No necesitó acercar el foco para destacar los ribetes de la capucha que guarecía su cabeza de la lluvia.
—¿Es otra vez el mismo?
—Es raro, ¿verdad?
—A ver si lo entiendo —dijo Caldas—. Un coche pasa a las 5:40 y su conductor regresa caminando del monte ¿a qué hora?
—A las 6:05.
Veinticinco minutos era tiempo suficiente para aparcar el coche en el faro y regresar caminando desde allí.
—Y luego, al cabo de una hora, vuelve a pasar montado en el coche. ¿Es así?
—Eso es: a las 7:03.
—Pero no volvió caminando hacia su coche…
—O lo hizo monte a través o tendría que haberlo recogido la cámara.
Caldas observó la imagen en la pantalla buscando una explicación a lo sucedido.
—¿Seguro que es el mismo tipo? —preguntó Estévez.
—Seguro —dijo la agente Barcia haciendo retroceder la imagen hasta detenerla en el coche que se dirigía al monte—. Fíjese en la antena. Está doblada, ¿ve? Y la pintura está desconchada ahí atrás.
Luego la grabación avanzó, y Caldas pudo comprobar que el coche que regresaba también tenía la antena rota y la misma falta de pintura en la parte posterior. No había duda: se trataba del mismo vehículo.

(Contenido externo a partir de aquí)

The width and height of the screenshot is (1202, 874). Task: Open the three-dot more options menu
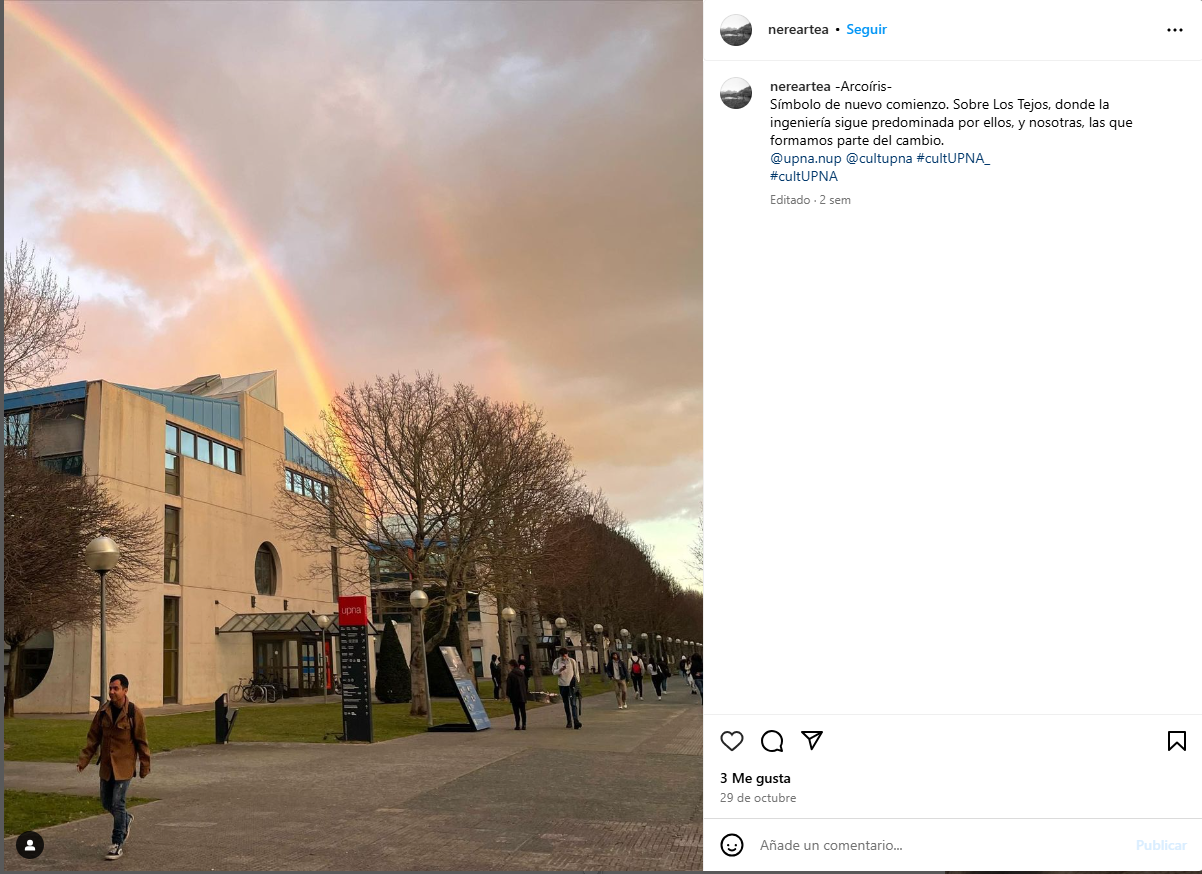pos(1175,30)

—Y acuérdate de la llave de tubo, Leo —dijo el forense—. Es de un coche grande, como ése.
Leo Caldas no respondió. Tenía los codos apoyados en la mesa y la frente descansando en las palmas de las manos. Chasqueó la lengua.
—¿Qué pasa, inspector? —preguntó el aragonés.
—Nada —dijo, y luego añadió—: Que me ha engañado. Nos ha engañado a todos.
1. Maraña que resulta de trabarse entre sí los hilos u otras cosas flexibles. 2. Engaño, mentira. 3. Complicación que cuesta entender o solucionar. 4. Confusión de ideas.
—Clara, necesito que me hagas un par de favores —dijo Leo Caldas—. El primero, que localices los números de teléfono de un vecino de Panxón llamado Ernesto Hermida y del Refugio del Pescador. Es un bar.
—¿Y el segundo?
—Que me dejes ver el informe del levantamiento del cadáver de Justo Castelo.